As chancellor, Walcott is responsible for the education of 1.1 million students attending classes at 1 700 public schools in Manhattan, Brooklyn, the Bronx, Queens and Staten Island. For almost a decade he was Bloomberg’s deputy mayor for education and the presentation of the YBPS award came on his first anniversary as chancellor.
“I have a great and fantastic job,” he said on stage, and as he headed for the bank of elevators and the exit of the skyscraper. He added: “The awards ceremony was truly outstanding.”
The father of four children, the chancellor, a soft-spoken man, has become an important voice for urban education. He took over the school system at a time when it was facing its worst crisis in decades.

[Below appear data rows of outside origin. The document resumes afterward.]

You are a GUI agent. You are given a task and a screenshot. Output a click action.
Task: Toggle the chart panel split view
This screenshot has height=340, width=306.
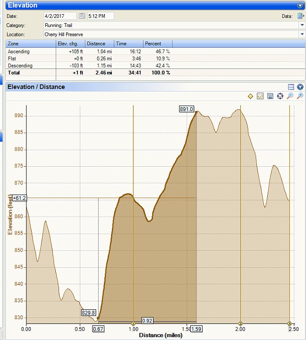point(291,87)
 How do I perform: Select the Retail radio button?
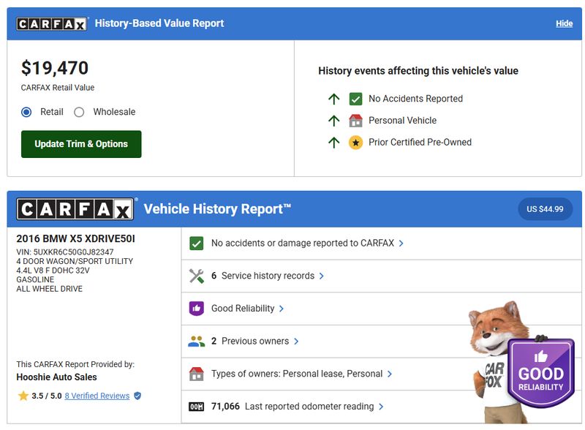tap(27, 112)
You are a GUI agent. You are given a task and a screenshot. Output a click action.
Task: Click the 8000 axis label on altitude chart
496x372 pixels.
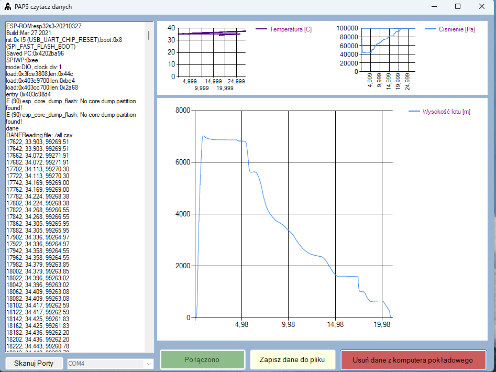tap(183, 111)
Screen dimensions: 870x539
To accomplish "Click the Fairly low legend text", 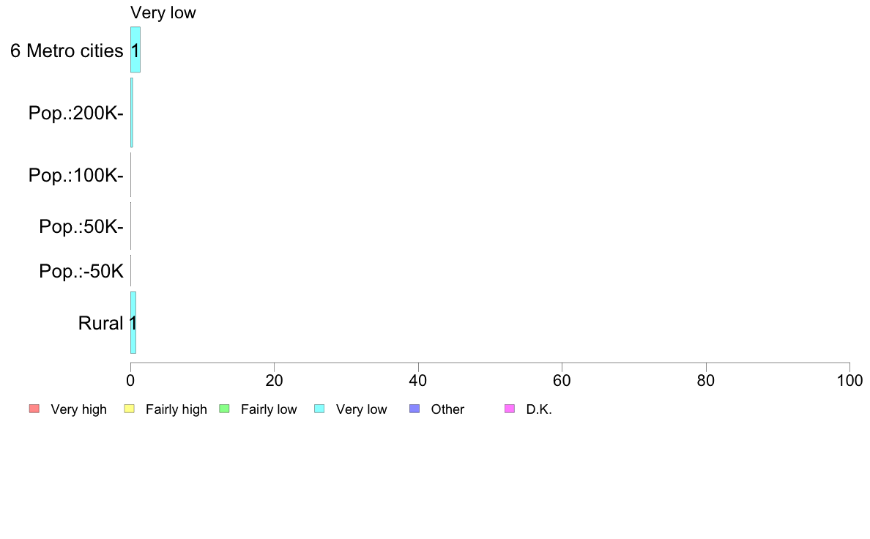I will tap(269, 409).
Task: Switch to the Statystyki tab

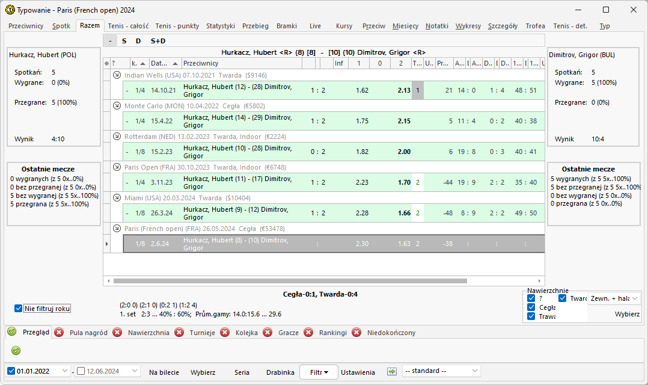Action: pyautogui.click(x=220, y=26)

In the year since then, he has had to battle everything from raising students’ performance scores in the classroom, how to get rid of idle teachers who can’t get the job done or who have misbehaved in school and the functioning of charter schools, to running a vast bureaucracy at a time of fiscal austerity. Just the other day, Walcott stood at the side of Bloomberg as they announced a plan to discipline or fire a rash of female teachers who were accused of having sex with underage male students.
The chancellor has taken all the challenges in stride while continuing to lead a normal life in the Queens neighbourhood where he grew up, attended public school, raised his children and makes time for his grandsons, especially on Sunday afternoons after attending church where he sings in the choir of St Alban The Martyr, an Episcopal church in Queens.
“I like the challenge myself to do new and different things I’m not comfortable with,” he said of his chorister’s role. “I wear a choir robe and stand in the back row with the basses.”
Walcott, who said shortly after he assumed duties as chancellor that he wanted to improve the department’s relationship with its key partners, especially parents and neighbourhoods through frequent, often unannounced visits to schools and through regular contacts with the teachers’ union, placed civility as a major objective. He has largely succeeded as confrontations between his office, communities and teachers are a thing of the past and no longer attract glaring front page headlines.
Walcott, who along with his wife has visited Barbados on several occasions – “Oh, yes, we have gone many times to Barbados,” she told the Sunday Sun – hits the jogging trail daily to remain trim. He maintains that schedule despite the fact that he has two cars – one provided by the department and the other his own.
“You can measure which hat I am wearing on the weekend by which car I’m driving,” he told a magazine. “For personal things like going to church and the YMCA, I drive my own car . . . . If I have an event to attend, I drive my Department of Education car.”
Although he is one of the highest paid city government officials, Walcott cooks and cleans the 1930 brick Tudor house the couple own and he readily acknowledges his domestic impulses.
“We’ll have the TV on, or listen to the radio and we clean the house,” he explained.
“I’m very domesticated. I can do everything except sew. On Saturdays I go grocery shopping. I can tell you all the price points. My Sunday routine is make two or three different meals, one for Sunday night and the rest for during the week.”